The other experiment is one that discovered that people would not want to buy a sweatshirt if they believed it had been owned by a mass murderer. This shows that people treat evil as some force external to the world or some such, therefore that must be how things are. Let's break this argument down:

1) People act as if evil is a force external to the world.
2) If people act like something's true, it must be true.
3) Evil is a force external to the world.

Premise 2 is, shall we say, debatable. It would tend to suggest that homeopathy works, that not changing your clothes will help you play baseball, and that countless Muslim terrorists are currently having orgies with 72-woman squads.

Wow... having read semi-competent Christian apologists, I've come to find arguments this bad insulting.

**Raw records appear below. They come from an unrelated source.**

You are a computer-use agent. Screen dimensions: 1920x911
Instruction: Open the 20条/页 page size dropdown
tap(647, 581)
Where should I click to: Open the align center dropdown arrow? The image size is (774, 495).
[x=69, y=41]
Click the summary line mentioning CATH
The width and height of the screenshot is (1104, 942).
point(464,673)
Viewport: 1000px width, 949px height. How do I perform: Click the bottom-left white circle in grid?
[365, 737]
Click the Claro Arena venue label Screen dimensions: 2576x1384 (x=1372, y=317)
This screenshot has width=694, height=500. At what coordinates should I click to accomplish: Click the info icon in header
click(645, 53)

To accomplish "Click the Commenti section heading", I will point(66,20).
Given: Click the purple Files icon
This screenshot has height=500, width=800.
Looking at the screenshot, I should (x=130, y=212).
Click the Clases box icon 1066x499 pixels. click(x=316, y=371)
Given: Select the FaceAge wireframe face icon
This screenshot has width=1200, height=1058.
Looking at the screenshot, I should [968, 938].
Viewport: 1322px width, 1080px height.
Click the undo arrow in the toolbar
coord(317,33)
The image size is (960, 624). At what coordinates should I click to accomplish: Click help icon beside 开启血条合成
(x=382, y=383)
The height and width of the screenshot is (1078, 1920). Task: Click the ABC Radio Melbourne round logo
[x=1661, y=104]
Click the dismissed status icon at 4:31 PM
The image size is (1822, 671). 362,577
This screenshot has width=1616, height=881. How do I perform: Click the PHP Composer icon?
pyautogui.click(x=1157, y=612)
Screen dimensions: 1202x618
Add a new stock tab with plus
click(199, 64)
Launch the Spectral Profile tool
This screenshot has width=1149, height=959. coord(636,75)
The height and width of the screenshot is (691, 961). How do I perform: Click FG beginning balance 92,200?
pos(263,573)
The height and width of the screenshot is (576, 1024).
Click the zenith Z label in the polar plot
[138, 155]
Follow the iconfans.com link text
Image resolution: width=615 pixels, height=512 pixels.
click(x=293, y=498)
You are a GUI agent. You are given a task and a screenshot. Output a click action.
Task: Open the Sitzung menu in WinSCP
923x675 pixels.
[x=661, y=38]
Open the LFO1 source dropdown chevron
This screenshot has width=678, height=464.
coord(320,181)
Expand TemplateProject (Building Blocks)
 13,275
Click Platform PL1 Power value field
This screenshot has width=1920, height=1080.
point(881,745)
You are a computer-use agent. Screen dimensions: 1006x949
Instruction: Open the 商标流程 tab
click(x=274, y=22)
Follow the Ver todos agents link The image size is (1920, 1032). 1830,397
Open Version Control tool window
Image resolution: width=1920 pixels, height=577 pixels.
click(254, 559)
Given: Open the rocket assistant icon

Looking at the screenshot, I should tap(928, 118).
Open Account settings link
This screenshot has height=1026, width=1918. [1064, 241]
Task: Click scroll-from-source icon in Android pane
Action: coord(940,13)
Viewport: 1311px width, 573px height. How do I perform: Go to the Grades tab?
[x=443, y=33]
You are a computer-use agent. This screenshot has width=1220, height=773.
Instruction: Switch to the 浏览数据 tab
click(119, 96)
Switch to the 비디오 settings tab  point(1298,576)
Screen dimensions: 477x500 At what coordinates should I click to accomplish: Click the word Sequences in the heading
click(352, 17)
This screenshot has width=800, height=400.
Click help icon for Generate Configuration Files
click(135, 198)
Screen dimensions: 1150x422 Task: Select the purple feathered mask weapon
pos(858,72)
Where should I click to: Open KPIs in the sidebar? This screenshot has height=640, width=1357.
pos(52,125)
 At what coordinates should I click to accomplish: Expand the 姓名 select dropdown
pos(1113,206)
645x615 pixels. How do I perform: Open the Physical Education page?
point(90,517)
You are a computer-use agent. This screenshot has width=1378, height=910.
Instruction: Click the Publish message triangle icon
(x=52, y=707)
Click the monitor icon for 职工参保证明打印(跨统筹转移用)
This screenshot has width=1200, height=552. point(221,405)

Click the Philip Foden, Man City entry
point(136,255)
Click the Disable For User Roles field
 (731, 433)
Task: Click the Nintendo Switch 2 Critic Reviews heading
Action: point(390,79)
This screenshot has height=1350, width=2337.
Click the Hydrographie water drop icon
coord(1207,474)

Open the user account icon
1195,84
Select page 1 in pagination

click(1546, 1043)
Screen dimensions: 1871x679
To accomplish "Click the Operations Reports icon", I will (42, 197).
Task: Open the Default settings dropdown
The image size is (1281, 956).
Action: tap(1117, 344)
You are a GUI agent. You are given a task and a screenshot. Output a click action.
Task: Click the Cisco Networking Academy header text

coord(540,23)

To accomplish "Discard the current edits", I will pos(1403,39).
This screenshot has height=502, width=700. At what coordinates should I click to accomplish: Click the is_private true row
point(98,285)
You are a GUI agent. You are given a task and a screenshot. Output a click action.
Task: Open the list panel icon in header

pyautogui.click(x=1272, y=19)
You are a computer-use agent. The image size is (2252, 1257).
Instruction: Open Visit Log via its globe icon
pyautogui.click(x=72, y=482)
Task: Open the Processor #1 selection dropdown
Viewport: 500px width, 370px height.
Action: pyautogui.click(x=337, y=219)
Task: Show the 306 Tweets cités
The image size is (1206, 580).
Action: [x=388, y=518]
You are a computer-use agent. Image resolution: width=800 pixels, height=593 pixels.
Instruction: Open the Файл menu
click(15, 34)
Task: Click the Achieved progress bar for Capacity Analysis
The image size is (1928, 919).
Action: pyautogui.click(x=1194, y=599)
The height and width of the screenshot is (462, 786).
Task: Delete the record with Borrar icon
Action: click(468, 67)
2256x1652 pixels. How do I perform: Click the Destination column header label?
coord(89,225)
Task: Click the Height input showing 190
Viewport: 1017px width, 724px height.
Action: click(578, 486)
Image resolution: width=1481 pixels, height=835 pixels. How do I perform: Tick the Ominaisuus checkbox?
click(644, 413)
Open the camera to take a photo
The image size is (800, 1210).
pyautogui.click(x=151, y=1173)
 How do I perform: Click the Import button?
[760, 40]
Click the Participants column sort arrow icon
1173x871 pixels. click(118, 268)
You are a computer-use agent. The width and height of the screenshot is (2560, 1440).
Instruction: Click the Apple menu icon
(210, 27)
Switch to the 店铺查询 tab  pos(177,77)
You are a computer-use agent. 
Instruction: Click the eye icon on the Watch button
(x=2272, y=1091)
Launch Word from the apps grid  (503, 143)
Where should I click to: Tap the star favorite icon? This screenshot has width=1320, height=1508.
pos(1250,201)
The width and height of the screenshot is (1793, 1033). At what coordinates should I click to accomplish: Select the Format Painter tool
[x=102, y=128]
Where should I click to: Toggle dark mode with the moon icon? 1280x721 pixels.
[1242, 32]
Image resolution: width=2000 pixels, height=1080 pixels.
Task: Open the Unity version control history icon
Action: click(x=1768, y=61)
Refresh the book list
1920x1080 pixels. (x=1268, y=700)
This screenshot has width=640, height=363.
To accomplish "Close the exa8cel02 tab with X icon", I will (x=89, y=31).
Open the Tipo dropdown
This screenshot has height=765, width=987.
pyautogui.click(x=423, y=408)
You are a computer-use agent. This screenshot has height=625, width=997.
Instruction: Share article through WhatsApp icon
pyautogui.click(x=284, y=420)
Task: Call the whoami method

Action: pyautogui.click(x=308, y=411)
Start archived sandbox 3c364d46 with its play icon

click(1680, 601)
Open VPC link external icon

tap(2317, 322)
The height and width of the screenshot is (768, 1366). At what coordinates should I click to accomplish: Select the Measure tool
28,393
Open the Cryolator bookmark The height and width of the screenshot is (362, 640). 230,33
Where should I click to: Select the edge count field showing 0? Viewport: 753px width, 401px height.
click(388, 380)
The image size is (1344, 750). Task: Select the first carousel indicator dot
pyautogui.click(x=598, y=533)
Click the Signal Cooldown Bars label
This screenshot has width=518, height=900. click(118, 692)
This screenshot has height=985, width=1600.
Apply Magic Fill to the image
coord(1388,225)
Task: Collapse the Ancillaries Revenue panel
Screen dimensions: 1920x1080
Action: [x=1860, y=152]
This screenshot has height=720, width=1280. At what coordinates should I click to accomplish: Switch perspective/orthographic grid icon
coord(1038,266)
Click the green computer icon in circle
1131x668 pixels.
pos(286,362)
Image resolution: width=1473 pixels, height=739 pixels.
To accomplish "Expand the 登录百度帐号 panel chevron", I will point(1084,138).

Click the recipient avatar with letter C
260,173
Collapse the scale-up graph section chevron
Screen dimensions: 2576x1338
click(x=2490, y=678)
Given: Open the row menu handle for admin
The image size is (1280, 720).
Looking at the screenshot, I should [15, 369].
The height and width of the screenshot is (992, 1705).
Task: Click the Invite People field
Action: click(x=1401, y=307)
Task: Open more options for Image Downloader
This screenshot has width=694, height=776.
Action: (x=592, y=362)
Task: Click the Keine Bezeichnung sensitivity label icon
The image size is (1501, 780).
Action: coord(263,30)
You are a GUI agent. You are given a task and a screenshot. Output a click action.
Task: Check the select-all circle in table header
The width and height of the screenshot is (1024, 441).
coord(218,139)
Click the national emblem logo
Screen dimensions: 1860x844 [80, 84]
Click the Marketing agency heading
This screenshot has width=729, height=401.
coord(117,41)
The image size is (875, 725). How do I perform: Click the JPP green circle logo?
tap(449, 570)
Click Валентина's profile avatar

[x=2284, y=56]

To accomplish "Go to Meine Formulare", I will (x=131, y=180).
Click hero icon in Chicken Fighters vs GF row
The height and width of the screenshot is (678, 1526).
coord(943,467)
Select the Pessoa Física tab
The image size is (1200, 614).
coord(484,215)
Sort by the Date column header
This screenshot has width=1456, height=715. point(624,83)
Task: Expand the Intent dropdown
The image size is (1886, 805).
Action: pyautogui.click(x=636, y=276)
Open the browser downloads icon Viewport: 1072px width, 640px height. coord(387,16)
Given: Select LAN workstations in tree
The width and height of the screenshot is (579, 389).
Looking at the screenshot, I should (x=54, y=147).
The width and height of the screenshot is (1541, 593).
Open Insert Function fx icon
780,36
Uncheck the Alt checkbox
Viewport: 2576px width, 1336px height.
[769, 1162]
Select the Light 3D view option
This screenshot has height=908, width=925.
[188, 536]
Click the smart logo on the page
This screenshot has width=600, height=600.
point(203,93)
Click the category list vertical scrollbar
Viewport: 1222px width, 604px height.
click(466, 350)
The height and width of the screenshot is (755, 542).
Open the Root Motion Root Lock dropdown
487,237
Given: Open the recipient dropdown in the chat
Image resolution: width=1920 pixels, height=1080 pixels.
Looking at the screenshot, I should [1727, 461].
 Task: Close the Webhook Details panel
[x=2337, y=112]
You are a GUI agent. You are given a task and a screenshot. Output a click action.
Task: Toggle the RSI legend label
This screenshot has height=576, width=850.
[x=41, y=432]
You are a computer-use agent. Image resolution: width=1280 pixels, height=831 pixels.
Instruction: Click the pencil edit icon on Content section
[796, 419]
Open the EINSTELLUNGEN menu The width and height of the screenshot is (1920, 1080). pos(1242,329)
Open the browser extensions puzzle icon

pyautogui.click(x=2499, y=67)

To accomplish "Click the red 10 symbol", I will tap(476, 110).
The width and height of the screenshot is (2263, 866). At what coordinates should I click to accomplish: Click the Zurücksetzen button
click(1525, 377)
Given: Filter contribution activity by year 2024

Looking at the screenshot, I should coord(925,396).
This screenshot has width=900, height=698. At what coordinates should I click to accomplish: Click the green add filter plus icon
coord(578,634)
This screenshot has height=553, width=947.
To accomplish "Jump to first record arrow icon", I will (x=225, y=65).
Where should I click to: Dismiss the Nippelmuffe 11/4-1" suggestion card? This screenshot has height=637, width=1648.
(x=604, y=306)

The other post is titled Mormon epistemology, which simply links to a Mormon website and declares that it "speaks for itself." I wish these things did speak for themselves. If they did, people like Michael Martin and myself could simply tell people to read William Lane Craig's writings and they'd realize Christianity is bogus.

2 comments:

Victor Reppert said...

What the "evidence for the supernatural" shows is not that naturalism is false but that "religion" is written pretty deeply into human nature. If atheists set themselves as a goal the eradication of the religious "mind virus," this is going to be a prove rather difficult. Even Colson didn't say it proved religious faith.

Hallq said...

...I don't see your point. Generally, when I hear "evidence for X," I take it to mean "evidence for X" and not "evidence that people are predisposed to believe in X." The statement "'religion' is written pretty deeply into human nature" is not only something that many atheists could accept, some have argued for it at length. Nor do I doubt that religion in some form will always be with us, though the erradication of fundamentalism seems feasible enough to me.